Covid-19 e senza tetto, Avvocato di strada: «Basta multe, curateli e proteggeteli» 

«Dovete restare a casa!». A urlarlo un uomo ad una donna senza fissa dimora che chiedeva qualcosa da mangiare alla porta dell’oratorio di Santa Cecilia e Valeriano di Bologna. Ma ovviamente un senza fissa dimora la casa dove andare non ce l’ha. Nel vortice dei divieti di questa quarantena, dunque, i primi a rimetterci sono sempre gli “ultimi”, i più deboli, perché di fronte a questa emergenza non siamo sempre tutti uguali. C’è chi ha una casa per curarsi e proteggersi e chi no. Infatti, da giorni, sono già numerose le multe fatte in alcune città d’Italia alle persone che non hanno un tetto dove andare che non avrebbero rispettato l’obbligo di restare in casa.  

Come se non bastasse, associazioni e realtà pubbliche che si occupano quotidianamente di dare assistenza, cibo, coperte e letti per dormire, si sono trovate costrette a rimodulare, e in alcuni casi anche a sospendere temporaneamente, i servizi offerti a queste persone per non creare situazioni che favoriscano il contagio. È questo il caso di Bologna, come ci dice Antonio Mumolo, presidente dell’associazione Avvocato di Strada. Nel capoluogo emiliano i volontari stanno continuando a offrire i loro servizi seppur con modalità differenti.

Voci elencate:

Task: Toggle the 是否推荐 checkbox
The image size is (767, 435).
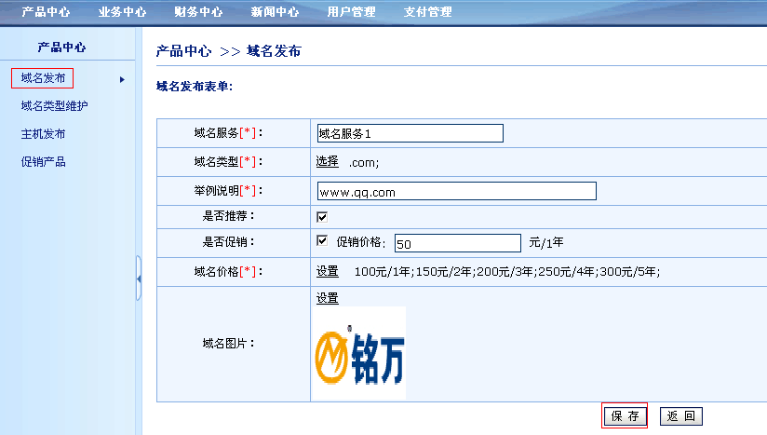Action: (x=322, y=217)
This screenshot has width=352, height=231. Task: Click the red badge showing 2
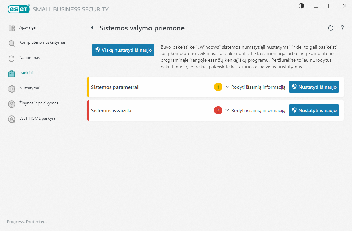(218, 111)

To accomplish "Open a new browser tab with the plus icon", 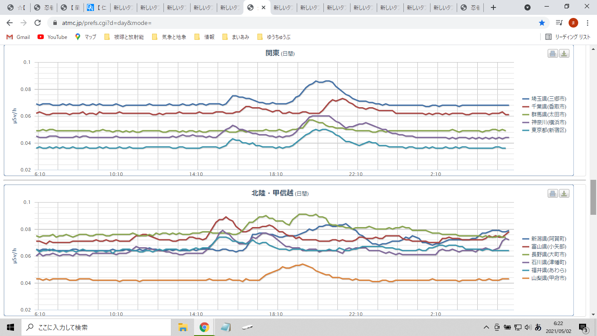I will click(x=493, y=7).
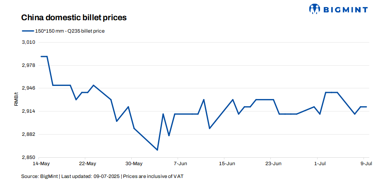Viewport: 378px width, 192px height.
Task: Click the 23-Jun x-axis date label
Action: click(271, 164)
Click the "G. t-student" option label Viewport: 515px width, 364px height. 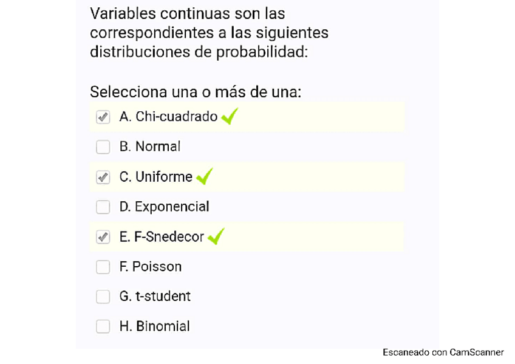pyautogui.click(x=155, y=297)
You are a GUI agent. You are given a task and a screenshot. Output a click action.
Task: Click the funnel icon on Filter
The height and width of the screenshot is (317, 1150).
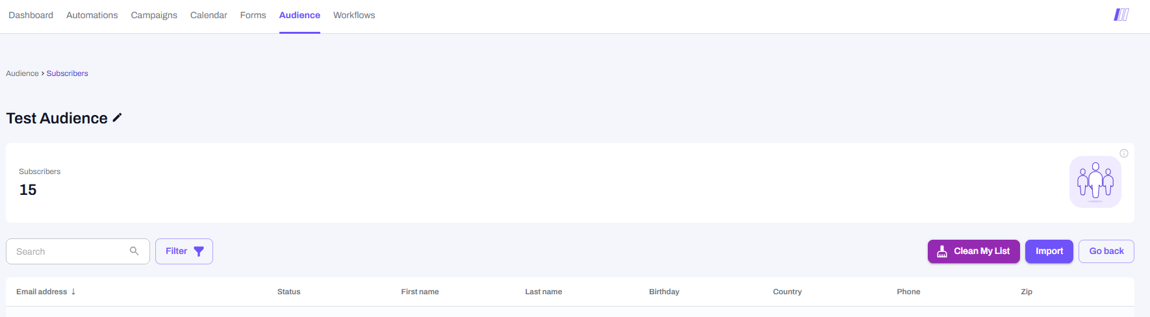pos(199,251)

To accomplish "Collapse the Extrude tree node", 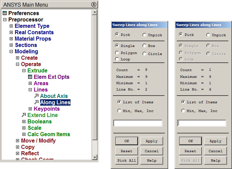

Obiettivo: Trascrivi integralmente l'articolo sui senza tetto durante il Covid-19, senza cambiare nulla.

Risultato:
Covid-19 e senza tetto, Avvocato di strada: «Basta multe, curateli e proteggeteli» 

«Dovete restare a casa!». A urlarlo un uomo ad una donna senza fissa dimora che chiedeva qualcosa da mangiare alla porta dell’oratorio di Santa Cecilia e Valeriano di Bologna. Ma ovviamente un senza fissa dimora la casa dove andare non ce l’ha. Nel vortice dei divieti di questa quarantena, dunque, i primi a rimetterci sono sempre gli “ultimi”, i più deboli, perché di fronte a questa emergenza non siamo sempre tutti uguali. C’è chi ha una casa per curarsi e proteggersi e chi no. Infatti, da giorni, sono già numerose le multe fatte in alcune città d’Italia alle persone che non hanno un tetto dove andare che non avrebbero rispettato l’obbligo di restare in casa.  

Come se non bastasse, associazioni e realtà pubbliche che si occupano quotidianamente di dare assistenza, cibo, coperte e letti per dormire, si sono trovate costrette a rimodulare, e in alcuni casi anche a sospendere temporaneamente, i servizi offerti a queste persone per non creare situazioni che favoriscano il contagio. È questo il caso di Bologna, come ci dice Antonio Mumolo, presidente dell’associazione Avvocato di Strada. Nel capoluogo emiliano i volontari stanno continuando a offrire i loro servizi seppur con modalità differenti.